KUB's Erin Gill confirmed the utilities' awareness of a backlog in pole removals, described a 40 percent reduction in KUB's specific backlog since 2021 and said KUB had removed more than 2,000 poles in recent years. She said the system tracks work orders and that ticketing and field reporting sometimes explain delays.

Director Jim Snowden (Engineering/Public Works) described the county's interest as limited to right‑of‑way safety: the ordinance's immediate‑safety provisions would give owners seven days to remediate an imminent hazard (for example by setting a new pole and moving critical facilities), while the resolution would create a forum for quarterly coordination and progress reporting.

Attorneys and company representatives raised operational concerns about penalties in the proposed ordinance. Some attachers asked that the county avoid requiring disclosure of private contractual terms between utilities and their attachers; others suggested monetary fines as a clearer enforcement lever if a penalty is needed.

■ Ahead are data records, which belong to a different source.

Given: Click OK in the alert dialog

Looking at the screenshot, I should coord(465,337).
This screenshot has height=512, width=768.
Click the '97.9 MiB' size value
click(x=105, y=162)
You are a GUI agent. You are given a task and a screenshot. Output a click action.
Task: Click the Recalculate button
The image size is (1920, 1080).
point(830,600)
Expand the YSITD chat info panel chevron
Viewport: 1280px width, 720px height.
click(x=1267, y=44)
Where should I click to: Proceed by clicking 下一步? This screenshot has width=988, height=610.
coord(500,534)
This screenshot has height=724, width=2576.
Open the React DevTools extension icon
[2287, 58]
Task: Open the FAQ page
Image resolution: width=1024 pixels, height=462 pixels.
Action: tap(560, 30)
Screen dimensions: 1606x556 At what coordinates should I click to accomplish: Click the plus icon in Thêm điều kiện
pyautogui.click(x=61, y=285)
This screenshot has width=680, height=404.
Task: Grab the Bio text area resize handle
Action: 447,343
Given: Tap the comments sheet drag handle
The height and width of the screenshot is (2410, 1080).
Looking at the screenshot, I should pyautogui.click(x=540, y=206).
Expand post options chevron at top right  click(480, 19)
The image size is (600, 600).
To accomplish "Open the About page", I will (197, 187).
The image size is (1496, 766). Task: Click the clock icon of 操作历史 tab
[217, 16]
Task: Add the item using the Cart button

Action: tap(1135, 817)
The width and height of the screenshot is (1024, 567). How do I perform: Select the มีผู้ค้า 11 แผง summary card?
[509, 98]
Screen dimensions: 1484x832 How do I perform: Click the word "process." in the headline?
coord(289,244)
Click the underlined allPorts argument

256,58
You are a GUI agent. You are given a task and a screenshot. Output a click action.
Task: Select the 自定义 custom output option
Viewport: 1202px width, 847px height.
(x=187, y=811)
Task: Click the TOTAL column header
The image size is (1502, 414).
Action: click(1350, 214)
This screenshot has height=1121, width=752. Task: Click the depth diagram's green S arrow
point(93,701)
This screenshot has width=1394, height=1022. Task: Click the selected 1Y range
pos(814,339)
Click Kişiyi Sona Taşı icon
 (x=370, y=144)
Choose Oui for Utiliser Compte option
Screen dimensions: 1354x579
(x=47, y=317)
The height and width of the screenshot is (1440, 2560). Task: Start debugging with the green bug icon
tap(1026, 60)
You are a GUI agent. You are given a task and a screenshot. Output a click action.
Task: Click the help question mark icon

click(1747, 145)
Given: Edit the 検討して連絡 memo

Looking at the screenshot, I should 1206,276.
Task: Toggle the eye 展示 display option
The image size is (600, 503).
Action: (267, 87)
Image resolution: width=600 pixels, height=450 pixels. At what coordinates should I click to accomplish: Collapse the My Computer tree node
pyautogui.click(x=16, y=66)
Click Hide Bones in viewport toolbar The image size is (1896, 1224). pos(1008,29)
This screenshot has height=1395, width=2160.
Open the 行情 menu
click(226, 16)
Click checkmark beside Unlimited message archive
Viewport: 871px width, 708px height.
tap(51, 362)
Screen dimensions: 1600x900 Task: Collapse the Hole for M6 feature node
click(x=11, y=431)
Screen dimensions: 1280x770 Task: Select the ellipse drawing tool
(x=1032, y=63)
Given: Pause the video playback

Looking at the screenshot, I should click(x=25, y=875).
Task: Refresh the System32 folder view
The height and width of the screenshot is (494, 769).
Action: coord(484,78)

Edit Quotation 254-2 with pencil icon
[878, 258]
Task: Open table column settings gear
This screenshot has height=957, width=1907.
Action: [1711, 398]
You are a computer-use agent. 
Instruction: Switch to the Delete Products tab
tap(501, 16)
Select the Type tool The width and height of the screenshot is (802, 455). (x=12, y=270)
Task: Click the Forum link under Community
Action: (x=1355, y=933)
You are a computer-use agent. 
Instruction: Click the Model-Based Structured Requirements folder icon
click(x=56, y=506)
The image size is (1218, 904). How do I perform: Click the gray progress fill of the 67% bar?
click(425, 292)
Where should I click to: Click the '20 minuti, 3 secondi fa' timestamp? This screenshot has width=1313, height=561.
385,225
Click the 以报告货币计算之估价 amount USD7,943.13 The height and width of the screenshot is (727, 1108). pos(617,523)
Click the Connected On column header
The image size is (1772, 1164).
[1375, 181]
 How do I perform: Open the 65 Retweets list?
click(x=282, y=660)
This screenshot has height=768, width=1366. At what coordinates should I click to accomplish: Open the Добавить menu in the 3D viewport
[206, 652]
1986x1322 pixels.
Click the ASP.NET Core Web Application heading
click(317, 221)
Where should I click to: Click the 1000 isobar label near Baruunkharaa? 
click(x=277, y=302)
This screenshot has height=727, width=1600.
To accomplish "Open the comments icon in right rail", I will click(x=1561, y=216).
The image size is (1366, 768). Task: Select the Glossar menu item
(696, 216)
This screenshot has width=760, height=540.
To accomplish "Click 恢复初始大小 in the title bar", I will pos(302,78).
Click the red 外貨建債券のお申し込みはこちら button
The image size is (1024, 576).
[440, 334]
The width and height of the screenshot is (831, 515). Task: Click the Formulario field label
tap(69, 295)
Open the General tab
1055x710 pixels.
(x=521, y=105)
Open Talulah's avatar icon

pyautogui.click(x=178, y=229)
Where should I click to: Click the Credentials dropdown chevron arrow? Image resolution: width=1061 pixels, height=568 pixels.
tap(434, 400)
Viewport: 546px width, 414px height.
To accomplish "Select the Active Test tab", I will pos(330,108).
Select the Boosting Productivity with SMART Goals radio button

Commissioner Durrett recused himself for the items because of current employment with a pole attacher; the commission approved moving the resolution forward without recommendation and advanced the ordinance O-24-3-101 on first reading.

The county staff and stakeholders agreed to begin quarterly coordination meetings to establish baseline data (number and location of redundant/ready‑to‑pull poles) and to prioritize immediate hazards. County engineering staff said they are working to secure access to the joint‑ticketing system used by utilities to better track progress.